There are no moving parts in a Nikon battery charger.
Capacitors (a kind of battery) often make a noise when they are charging. The noise often more noticeable when capacitors are forming.


----------



## dannylightning (Nov 5, 2014)

if there is something wrong with the charger there is a possibility that it could hurt your battery, not charge it all the way  or even catch fire.  

I have the MH-24 charger and it does not make any noise at all as far as I can tell, if it does make any noise I have not heard it so its not very loud if it does.
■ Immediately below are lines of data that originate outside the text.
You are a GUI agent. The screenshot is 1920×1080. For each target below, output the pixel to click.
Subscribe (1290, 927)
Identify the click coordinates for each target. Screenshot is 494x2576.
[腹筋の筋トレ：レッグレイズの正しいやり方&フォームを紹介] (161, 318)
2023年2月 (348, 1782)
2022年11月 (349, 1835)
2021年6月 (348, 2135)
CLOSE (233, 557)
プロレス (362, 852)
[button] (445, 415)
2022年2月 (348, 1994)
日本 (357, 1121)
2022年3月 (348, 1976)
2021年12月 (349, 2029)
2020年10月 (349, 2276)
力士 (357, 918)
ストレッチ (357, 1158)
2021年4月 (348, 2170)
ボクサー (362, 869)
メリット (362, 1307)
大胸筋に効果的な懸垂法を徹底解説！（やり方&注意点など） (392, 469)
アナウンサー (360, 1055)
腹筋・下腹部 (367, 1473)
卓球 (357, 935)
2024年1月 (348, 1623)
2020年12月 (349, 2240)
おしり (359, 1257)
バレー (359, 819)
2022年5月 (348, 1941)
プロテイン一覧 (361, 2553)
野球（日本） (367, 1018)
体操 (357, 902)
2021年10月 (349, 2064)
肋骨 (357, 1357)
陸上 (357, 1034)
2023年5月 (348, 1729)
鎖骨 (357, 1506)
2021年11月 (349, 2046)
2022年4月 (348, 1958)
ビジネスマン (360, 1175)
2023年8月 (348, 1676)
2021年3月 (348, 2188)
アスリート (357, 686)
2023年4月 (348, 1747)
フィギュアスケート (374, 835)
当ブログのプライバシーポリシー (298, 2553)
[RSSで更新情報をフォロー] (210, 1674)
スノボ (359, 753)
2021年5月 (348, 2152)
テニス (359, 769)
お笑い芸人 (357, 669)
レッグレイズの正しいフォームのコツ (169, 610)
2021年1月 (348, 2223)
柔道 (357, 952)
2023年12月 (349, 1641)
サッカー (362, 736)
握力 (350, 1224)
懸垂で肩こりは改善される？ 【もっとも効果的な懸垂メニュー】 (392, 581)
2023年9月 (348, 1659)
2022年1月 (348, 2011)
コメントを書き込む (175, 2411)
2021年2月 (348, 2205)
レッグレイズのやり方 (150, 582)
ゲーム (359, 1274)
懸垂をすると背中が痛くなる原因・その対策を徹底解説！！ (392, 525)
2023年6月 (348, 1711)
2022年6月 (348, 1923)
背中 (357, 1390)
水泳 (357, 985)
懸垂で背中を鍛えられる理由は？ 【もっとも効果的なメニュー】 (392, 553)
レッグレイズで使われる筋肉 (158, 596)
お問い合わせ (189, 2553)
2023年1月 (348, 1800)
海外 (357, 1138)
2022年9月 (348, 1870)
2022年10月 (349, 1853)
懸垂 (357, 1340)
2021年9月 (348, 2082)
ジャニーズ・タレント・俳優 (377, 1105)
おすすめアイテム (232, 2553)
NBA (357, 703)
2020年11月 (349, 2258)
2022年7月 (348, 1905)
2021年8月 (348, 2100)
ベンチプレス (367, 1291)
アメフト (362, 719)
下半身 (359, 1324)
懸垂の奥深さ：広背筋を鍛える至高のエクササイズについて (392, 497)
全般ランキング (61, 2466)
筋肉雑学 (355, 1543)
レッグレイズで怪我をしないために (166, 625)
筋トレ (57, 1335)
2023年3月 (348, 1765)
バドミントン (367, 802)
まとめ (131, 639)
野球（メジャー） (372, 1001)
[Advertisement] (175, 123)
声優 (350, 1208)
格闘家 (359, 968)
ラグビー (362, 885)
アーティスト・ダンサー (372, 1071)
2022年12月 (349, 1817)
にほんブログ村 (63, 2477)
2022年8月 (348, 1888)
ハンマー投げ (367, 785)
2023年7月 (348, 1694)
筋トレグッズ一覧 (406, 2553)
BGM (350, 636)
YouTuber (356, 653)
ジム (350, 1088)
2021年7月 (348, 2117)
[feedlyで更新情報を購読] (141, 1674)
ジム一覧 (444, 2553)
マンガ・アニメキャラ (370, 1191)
I remember reading a post some place saying there were a bunch of those MH-24 chargers that were defective but I cant remember the details except it was not fully charging the batterys,  mine has been working well so far and I hope it stays that way.


----------



## JustJazzie (Nov 5, 2014)

Thanks for all the responses. I usually charge it in the great room where the ceilings are high and the noise disperses. This time I had it in the photo room for the first time, a small space so I can't say weather it is normal or not. I moved it back up stairs and couldn't hear it unless I put my ear up to it, and it did not over heat so I will just keep an eye on it from now on.

Thanks again!


----------



## astroNikon (Nov 5, 2014)

tirediron said:


> Is it charging the batteries?  If so, and it's not getting hot, I wouldn't worry about it. I've not experienced that with a Nikon battery charger, but the one I have for my bicycle headlight puts out a whine that makes every dog in a five block radius howl in pain.


buy a new bicycle


----------